Partners in Health doctor on changing lives, developing skills, and flying with MAF.

Dr Maxo Luma reflects on the story of a Liberian tuberculosis patient who was so sick that his family had already brought home a coffin for his burial.

The Executive Director for Partners in Health Liberia and TB Programme Director said, the man’s family were shocked when they saw his treatment bring him back to good health.

Dr Luma, who flies regularly with MAF to PIH facilities in the southeast of Liberia, takes encouragement from these stories of hope.

“He suffered for so long with TB,” Dr Luma recalled. “His family tried in all their ways to give life, but they give up on him and the family bought him a coffin, placed indoors and awaiting his death.
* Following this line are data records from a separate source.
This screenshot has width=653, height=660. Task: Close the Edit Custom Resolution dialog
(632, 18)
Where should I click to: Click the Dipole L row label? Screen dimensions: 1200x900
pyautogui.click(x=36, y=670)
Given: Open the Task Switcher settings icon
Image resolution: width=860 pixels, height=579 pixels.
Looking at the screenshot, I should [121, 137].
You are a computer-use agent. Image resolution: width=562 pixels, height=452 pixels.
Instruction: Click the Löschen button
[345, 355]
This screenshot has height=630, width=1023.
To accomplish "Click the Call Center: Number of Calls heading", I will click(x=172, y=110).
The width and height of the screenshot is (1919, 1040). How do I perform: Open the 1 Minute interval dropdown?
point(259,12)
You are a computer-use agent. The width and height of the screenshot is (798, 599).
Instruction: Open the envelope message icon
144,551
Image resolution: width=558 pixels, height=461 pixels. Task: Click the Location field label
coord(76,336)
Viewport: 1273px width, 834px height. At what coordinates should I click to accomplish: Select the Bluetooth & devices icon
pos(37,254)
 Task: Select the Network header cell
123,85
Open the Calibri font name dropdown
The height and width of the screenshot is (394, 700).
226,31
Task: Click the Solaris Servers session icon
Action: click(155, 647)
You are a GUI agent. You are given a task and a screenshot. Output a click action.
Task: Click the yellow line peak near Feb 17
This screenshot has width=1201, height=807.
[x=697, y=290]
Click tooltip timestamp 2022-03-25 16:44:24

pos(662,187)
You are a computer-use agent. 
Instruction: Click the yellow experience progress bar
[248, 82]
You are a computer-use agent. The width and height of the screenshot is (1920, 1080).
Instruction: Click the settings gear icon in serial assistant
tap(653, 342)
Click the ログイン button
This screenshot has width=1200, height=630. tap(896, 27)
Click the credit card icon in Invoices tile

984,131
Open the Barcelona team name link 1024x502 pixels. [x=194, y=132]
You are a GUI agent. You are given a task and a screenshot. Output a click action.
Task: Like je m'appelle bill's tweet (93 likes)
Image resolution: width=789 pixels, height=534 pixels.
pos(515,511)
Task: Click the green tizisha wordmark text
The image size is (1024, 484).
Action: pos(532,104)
“When JJ Dossen / PIH was contacted, he was taken to the hospital. His family left him, thought he has passed, they started preparing a site for burial and other preparations was done. But as God would have it, the work went well, and the guy regained life after the treatment.”

With life restored, the patient began thinking about the future, determined to build a business as a tailor.

“His business increased; he has many people that are working in his tailoring shop. And I am overjoyed to see him growing and making progress in his business and I also enjoyed the African suits that he always makes available,” Dr Luma added.

“If PIH /JJ Dossen was not contacted, he could have been buried in the coffin his family bought for him.”

PIH supports JJ Dossen, which is the only major hospital in Maryland County, in the southeast of Liberia. The organisation works closely with MAF to bring people and medical supplies from the capital Monrovia to the isolated community.

If PIH /JJ Dossen was not contacted, he could have been buried in the coffin his family bought for him
Dr. Maxo Luma Executive Director for Partners in Health Liberia and TB Programme Director

Dr Luma was clear that road or boat travel is not a reliable alternative. He said patients could die in the time it takes for medicines to arrive by road.

“We used boat from Monrovia to Harper (in Maryland),” he said. “While bringing some of our life-saving commodities an accident occurred, the boat crashed, and all of our goods were damaged. It was one of the saddest moments that we experienced.

“Our partnership with MAF, transporting lifesaving commodities, makes a big difference, we can receive our goods right in time.

‘’Travelling with MAF is not a random choice, MAF is everywhere, I have been flying with MAF in Haiti. It is not a surprise partnering with MAF in Liberia. We are with MAF forever.”

At JJ Dossen Hospital, Partners in Health have worked with international universities to develop local skills and help raise the standards of care for the remote community.

‘’I strongly believe to build a system you must build the people living in the country to take care of their brothers and sisters,’’ Dr Luma said.